そして、その後を素行の悪そうな男の操る馬があとを追う。
盗賊だ——
「逃げたって無駄だぞぉ〜〜オラッ——!!」
「——ッヒヤ!!」
盗賊は2人で一頭の馬に乗り、後ろの者が弓を射った。すると、それはカイルの顔のすぐ横を掠める。カイルの口は恐怖に慄く悲鳴を溢した。
「……はぁぁ〜〜カイル……うるさい」
だが、そんな彼の背後には——「コイツは何騒いでるんだ?」と呆れて睨みを利かすエリスの姿が……盗賊に追われていようともお構いなしだ。まぁ、最強の彼女なら致し方なしの反応だ。
「いや〜〜悪かったっス——巻き込んでしまって〜〜!」
しかし、この時——
カイルとエリスの隣には、もう1人の存在が……カイルの荷馬車と並行するように疾走するもう一台の荷馬車。その御者台には若い青年が座っている。ベレー帽を被る茶色短髪の糸目の男だ。
「——悪かったって——軽くない?? 君が連れてきたんだよね!?」
「だ、だから……謝ってるじゃないっスか……いやぁ〜〜マジめんごっス♪」
「全然、謝ってるように見えないんだけどぉおお!!」
元々、盗賊に追われていたのは“ベレー男”だった。しかし、その彼が逃げた先で運悪くカイルの馬車と鉢合わせてしまう。
カイルにとって青天の霹靂——
本来——盗賊や魔物を他人になすりつける行為は重罪である。だが、ベレー男はコレを分かっているのか——
ただただ平謝りで……擦り付ける〜〜と言うよりは逃走は道連れッ——といったように並走してるのだ。
「ああ〜〜〜〜もう——鬱陶しい!」
そんな時——荷台で寝そべっていたエリスは、煩わしそうに声を荒げ立ち上がる。激しく揺れる馬車に我慢の限界を迎えたようだ。
珍しく眉間に皺を寄せ、盗賊を激しく睨んだ。
「——ッフン!!」
——ッザシュ!!——
「「「「お頭ぁあああ!!??」」」」
エリスは高速飛来する矢を余裕で受け止めると、それを追ってくる集団に向けて投げつける。
すると……
先頭を走る中でも豪華な装備の男——その眉間に命中した。
「カイル——ちょっと煩わしいゴミを消してくるから——」
「——え!? エリス!!??」
エリスはカイルに一言残すと馬車の上から消えた。
次の瞬間——
「——オイ!! 女がひとりで——ギャァあ!!」
「オイ殺せ——ッグア!!」
「ヒィいい——助けてくれバケモノだぁああ!!」
「たかが女1人に——うわぁアアアア!?」
と——走る馬車の背後からは断末魔の叫び声。
その声の正体も、それを誰が発生させているのかも、カイルには当然すぐ気づいた。だというのに——彼は決して発起人エリスの心配なんてしてない。盗賊には悪いが魔王の怒りを買ってしまった。お悔やみ申し上げることしかできず、彼はただただ黙祷を捧げ——馬車をそのままのスピードで走らせることしかできなかったのだ。

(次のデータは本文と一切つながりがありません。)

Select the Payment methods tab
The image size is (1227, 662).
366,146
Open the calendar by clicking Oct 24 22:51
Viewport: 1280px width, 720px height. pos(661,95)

「はぁ〜〜君の彼女、強いんスねぇ〜〜マジ、関心っス!」
「——あ、あはは……」
ベレー男は、まさかの救世主に感慨の声を漏らす。カイルはコレに乾いた笑いを返すことしかできなかった。
「——はぁ……戻ったわよカイル」
「——ッ!? エリス!? 無事……って、ッギャァア!!」
「うるさい——カイル、あなたも死にたいの?」
しばらくすると、カイルの隣からエリスの声が——音のする方へカイルが首を捻ると、そこには全身血まみれのエリスが……カイルから悲鳴が上がる。
「……少し、頑張り過ぎちゃった」
「でしょうね。だって……血まみれ……ウップ……」
「……? 人間の血を浴びるなんて日常茶飯事でしょ?」
「——そんな日常あってたまるかぁああ!!」
「あはは〜〜凄い彼女さんっスねぇ〜〜」
こうして……
突然の盗賊日和はエリスの血の俄雨で幕が降りたのだった。